> **What the task requires**
Among the entries that follow, find the lines holding "output" and say how many there are, with no other words.

> **Supplied material**
= = =
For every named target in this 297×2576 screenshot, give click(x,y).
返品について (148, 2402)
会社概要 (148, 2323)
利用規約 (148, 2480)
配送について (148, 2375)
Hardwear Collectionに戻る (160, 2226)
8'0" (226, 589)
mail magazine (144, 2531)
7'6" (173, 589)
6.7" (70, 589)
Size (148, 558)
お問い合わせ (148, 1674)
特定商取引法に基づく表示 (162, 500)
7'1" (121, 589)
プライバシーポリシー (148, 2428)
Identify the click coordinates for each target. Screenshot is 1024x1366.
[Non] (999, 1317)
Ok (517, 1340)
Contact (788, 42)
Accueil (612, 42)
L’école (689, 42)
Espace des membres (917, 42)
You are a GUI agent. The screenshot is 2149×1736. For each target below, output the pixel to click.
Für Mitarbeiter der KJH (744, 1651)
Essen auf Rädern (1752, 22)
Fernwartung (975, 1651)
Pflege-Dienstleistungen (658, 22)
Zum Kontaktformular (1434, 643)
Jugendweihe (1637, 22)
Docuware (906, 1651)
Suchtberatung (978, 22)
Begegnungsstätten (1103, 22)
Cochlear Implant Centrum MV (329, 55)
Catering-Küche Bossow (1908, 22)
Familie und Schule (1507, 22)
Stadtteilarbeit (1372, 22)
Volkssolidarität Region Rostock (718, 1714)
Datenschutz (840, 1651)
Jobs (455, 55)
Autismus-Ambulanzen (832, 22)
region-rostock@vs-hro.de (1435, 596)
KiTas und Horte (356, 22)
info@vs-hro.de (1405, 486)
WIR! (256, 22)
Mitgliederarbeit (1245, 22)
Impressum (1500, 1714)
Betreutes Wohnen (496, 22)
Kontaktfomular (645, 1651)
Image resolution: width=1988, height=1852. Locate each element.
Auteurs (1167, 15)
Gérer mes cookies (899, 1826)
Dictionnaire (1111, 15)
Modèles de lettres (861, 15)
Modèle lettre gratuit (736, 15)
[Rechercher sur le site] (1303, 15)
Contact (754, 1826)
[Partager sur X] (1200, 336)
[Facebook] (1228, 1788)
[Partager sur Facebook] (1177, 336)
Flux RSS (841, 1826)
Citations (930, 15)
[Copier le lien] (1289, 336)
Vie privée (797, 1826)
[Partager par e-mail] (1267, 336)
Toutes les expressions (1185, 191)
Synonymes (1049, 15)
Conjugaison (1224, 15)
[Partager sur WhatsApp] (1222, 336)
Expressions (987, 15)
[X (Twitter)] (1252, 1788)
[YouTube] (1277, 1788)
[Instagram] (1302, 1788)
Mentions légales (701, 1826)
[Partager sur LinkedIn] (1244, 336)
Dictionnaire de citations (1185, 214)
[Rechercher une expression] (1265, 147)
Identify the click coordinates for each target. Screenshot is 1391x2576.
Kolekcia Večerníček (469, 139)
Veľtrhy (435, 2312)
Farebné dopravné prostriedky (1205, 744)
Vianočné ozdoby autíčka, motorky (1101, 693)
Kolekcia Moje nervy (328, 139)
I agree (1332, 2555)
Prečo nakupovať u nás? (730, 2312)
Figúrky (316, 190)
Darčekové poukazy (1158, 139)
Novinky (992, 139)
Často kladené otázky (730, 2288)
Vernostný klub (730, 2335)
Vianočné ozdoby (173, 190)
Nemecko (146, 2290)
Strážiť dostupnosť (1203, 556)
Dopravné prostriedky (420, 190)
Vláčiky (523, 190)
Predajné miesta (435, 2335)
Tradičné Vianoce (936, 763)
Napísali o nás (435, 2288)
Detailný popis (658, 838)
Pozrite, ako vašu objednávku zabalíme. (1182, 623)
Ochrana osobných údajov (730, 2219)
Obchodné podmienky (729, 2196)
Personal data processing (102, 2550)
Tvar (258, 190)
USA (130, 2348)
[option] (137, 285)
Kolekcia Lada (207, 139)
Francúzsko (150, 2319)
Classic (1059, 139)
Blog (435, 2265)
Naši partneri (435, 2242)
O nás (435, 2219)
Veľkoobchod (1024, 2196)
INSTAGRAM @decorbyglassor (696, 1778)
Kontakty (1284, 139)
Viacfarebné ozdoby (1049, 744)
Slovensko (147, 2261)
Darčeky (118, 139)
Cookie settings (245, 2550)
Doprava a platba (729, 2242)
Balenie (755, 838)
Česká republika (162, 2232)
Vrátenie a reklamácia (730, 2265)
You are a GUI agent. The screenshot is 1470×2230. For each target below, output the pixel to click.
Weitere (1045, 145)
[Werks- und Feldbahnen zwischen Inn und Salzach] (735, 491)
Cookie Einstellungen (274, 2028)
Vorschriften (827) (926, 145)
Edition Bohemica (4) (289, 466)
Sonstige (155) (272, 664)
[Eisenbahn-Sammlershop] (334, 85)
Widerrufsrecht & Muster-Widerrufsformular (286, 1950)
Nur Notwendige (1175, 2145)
= = =
> **Exercise solution**
2